Domingo, 22 de julio de 2007 | Hoy
PERSONAJES > MAURICIO KARTUN, TREINTA AñOS DE TEATRO ARGENTINO
Empezó en talleres en los que la militancia era parte fundamental del teatro (y hoy explica por qué no vuelve a publicar esas obras). Trabajó con Pino Solanas en Los hijos de Fierro, componiendo las canciones que en la banda de sonido canta Alfredo Zitarrosa (y hoy guarda una anécdota heroica del destino de esa película). Tras el golpe, estuvo a punto de abandonarlo todo cuando Teatro Abierto lo devolvió al escenario (y tiene otra anécdota épica, con embarazo, Citroën y máquina de escribir). Con la democracia, se convirtió en el maestro de dramaturgia por antonomasia de actores, directores y escritores (y hoy advierte a cualquiera que intente kartunizarse). Con su segunda obra como director en cartel, Mauricio Kartun repasa una vida en el teatro argentino (y la cuenta como una obra imperdible).
Por Mercedes Halfon
Debe ser una tentación muy difícil de tolerar para un dramaturgo, alguien que ha pasado su vida inventando historias de perfecta construcción, no ver la suya propia como una sucesión de escenas, transiciones, puntos de giro y hasta tópicos temáticos que se repiten como puestos ahí por una mano con bastante sentido del humor, del suspense y hasta del gusto. Debe ser una tentación tan grande que ni siquiera Mauricio Kartun, el maestro de dramaturgia de Buenos Aires por antonomasia en los últimos diez años, consigue no caer en ella. Los episodios son apasionantes y atraviesan el gran relato político, económico y sensible de las últimas décadas de la Argentina desde el campo de batalla que puede ser un escenario teatral. Kartun es un joven hijo de judíos comerciantes del mercado del Abasto, un pésimo alumno que termina la escuela a los ponchazos a los veinte, ante la mirada conmiserativa de sus profesores. Kartun gana un premio de cuento, con la primera proto-narración que logra concluir y se da cuenta de que de ser un “bueno para nada” está pasando a ser un “bueno para algo”. O sea, escribir. Muchos años después Kartun estrena El niño argentino, segunda obra en la que oficia de director, luego de una vida dedicada a escribir textos dramáticos. Es decir que los episodios siguen sucediéndose, y lo que él va a contar en esta entrevista sería algo así como “la primera y segunda temporada”.
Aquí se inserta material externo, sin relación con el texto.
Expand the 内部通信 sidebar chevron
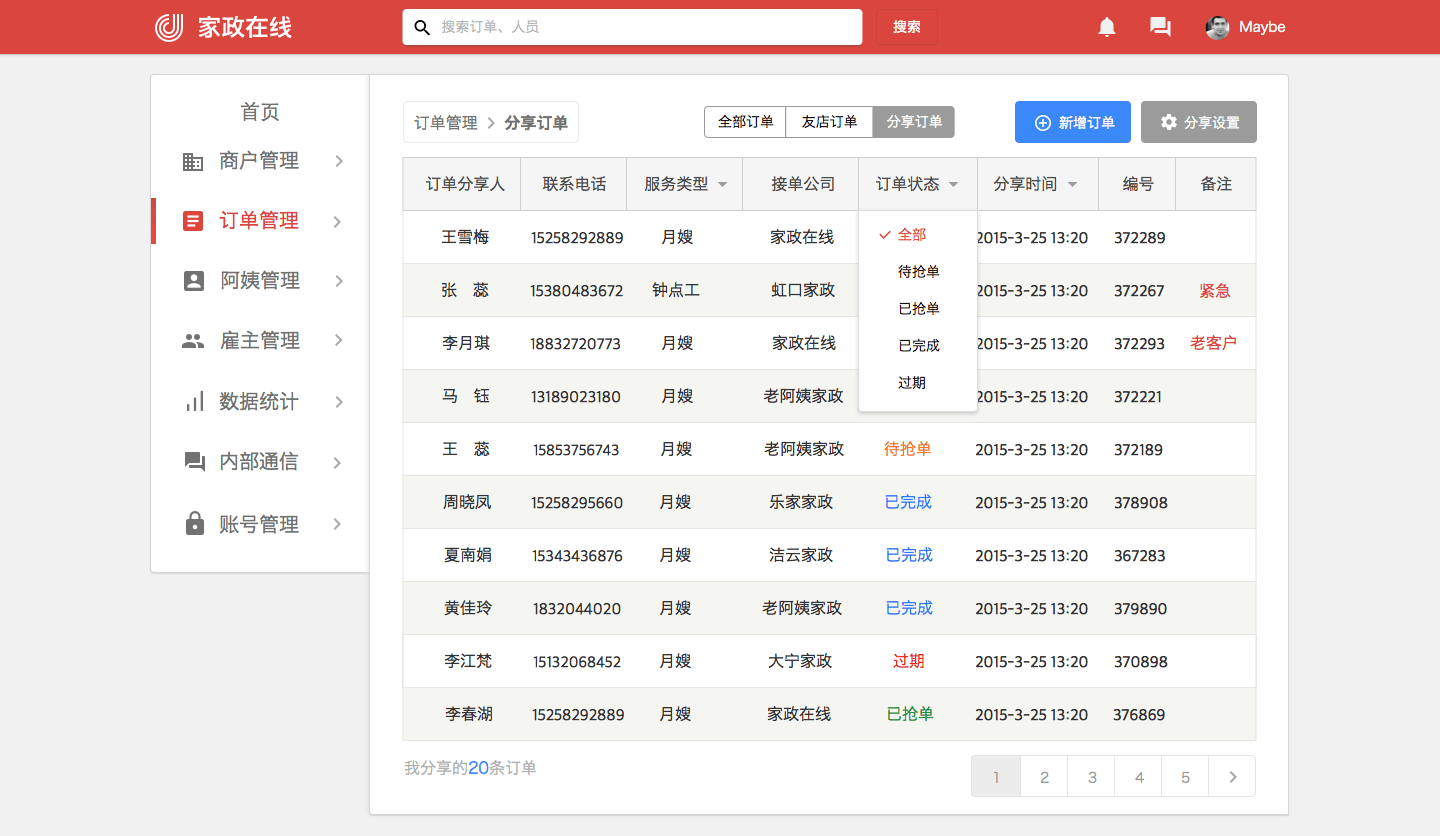This screenshot has width=1440, height=836. pos(337,463)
En el movilizado marco de la década del ’70, Mauricio Kartun escribe obras en los distintos talleres a los que asiste, paralelamente a su militancia en La Tendencia, fracción de la Juventud Peronista en la que se ubicaron algunos teatristas; se llamaban agrupación José Podestá. En ese momento hace sus primeras obras representables: “Mi cabeza estaba demasiado inquieta y ocupada por la política y el teatro no podía transformarse en algo paralelo; o se trasformaba en parte de esa inquietud o quedaba afuera. Y fue parte de esa inquietud. Mi primer texto estrenado fue Civilización... ¿o barbarie? Que intentaba historiar la Argentina desde 1810 y terminaba en los ’70, un clásico espectáculo de militante, movido por un interés muy inmediato que era el hablar de la realidad política que teníamos delante y lo que nosotros creíamos que se tenía que hacer. Mi omnipotencia me llevó hasta a actuar, me subía como un bombo, tengo fotos todavía”, cuenta. En el medio, antes y después hace obras que no llegan a estrenarse, experiencias fallidas, pero que le sirvieron de campo de experimentación. “En todos los casos eran dramaturgias de urgencia, la sensación era que el teatro era un buen soporte de transmisión de ideas, de llegada muy plena de comunicación. Y tenía una posibilidad de traslado, de llevar a cualquier lado, que le daba a ese soporte una condición extraordinaria como método de difusión. No había otra voluntad de trascendencia más allá de comunicar muy rápidamente algo que nos interesaba en relación con ese momento puntual. De manera que fueron materiales que perdieron vigencia. Los momentos históricos siempre pasan, pero el de los ’70 pasó de una manera tan fugaz, brutal y antinómica en relación con lo que vino, que fueron materiales que quedaron en una zona hasta ingenua, por eso no los he publicado”, dice.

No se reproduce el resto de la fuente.